Copy out every line in full, starting at the line that contains "You are a computer-use agent. 507x900 pixels." and stopping after the line that contains "coord(586,489)". Shift each click coordinate by adding -48 to it.

======== GIVEN ENTRIES ========

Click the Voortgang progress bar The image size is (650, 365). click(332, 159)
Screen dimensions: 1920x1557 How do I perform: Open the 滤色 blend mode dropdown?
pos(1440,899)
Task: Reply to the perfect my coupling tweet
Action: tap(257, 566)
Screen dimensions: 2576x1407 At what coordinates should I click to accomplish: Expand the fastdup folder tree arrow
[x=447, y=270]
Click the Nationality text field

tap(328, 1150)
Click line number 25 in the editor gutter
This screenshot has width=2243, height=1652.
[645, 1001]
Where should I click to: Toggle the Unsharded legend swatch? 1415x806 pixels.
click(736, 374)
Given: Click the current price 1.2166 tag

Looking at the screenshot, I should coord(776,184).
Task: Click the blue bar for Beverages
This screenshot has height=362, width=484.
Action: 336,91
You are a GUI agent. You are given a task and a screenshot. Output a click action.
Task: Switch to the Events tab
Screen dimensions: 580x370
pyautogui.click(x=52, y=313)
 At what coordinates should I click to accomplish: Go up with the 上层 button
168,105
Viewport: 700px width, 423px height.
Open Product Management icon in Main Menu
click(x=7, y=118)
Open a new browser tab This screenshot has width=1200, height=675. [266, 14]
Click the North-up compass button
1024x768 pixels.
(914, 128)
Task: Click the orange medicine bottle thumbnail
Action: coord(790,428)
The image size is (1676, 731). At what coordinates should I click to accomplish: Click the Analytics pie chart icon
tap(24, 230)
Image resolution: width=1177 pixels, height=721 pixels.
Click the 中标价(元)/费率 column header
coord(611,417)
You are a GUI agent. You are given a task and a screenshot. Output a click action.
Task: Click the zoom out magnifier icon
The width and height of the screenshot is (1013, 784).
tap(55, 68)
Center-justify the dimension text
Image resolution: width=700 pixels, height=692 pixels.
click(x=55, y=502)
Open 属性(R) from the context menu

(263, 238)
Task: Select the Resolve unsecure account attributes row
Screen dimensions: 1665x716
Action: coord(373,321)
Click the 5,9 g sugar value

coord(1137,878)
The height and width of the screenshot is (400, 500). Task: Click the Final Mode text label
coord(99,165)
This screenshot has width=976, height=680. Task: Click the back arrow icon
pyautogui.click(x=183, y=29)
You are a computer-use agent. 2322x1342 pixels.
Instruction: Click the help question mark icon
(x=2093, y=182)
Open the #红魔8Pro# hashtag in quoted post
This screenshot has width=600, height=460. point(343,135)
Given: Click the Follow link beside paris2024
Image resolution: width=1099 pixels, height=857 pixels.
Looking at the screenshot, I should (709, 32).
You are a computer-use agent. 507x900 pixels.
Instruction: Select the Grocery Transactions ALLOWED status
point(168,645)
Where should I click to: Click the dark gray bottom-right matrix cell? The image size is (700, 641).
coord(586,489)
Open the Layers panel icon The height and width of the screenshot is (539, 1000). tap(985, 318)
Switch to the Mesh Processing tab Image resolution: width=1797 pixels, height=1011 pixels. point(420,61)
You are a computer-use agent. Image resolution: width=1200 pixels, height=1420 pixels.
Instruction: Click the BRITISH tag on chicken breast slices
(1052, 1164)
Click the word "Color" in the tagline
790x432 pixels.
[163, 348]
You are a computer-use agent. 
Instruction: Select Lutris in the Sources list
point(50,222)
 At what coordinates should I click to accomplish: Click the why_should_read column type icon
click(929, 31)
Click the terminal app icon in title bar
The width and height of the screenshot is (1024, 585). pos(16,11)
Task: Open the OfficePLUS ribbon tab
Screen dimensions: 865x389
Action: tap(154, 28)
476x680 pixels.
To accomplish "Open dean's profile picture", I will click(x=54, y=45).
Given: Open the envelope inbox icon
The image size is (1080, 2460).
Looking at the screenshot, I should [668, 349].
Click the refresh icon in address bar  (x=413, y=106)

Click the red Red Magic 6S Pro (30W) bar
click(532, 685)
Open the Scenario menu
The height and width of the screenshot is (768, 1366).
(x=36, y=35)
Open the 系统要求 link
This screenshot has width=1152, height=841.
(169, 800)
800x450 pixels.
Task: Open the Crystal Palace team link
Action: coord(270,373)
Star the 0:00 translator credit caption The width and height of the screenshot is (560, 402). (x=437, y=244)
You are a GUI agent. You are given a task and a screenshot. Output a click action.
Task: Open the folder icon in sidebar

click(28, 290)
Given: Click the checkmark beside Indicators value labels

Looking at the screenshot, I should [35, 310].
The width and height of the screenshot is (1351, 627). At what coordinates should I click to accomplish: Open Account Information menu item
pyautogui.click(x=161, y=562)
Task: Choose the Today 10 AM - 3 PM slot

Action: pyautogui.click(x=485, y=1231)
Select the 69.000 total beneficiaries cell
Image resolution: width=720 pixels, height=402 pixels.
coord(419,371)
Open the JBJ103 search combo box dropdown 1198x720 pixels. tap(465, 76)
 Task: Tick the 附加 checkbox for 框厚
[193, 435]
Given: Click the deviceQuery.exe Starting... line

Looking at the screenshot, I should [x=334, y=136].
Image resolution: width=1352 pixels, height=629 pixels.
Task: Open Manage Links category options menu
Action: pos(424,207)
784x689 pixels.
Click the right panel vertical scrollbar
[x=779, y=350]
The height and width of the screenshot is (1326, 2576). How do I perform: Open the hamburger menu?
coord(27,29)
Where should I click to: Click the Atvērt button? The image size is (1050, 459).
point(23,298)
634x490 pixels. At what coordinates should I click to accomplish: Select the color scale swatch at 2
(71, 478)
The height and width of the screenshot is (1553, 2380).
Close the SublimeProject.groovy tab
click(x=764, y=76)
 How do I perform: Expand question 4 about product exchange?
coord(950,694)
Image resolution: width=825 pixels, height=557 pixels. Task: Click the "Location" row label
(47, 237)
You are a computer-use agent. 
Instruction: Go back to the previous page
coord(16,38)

========

◆ RESPONSE TO THE EXERCISE
You are a computer-use agent. 507x900 pixels.
Instruction: Select the Grocery Transactions ALLOWED status
point(120,597)
Where should I click to: Click the dark gray bottom-right matrix cell? The image size is (700, 641).
coord(538,441)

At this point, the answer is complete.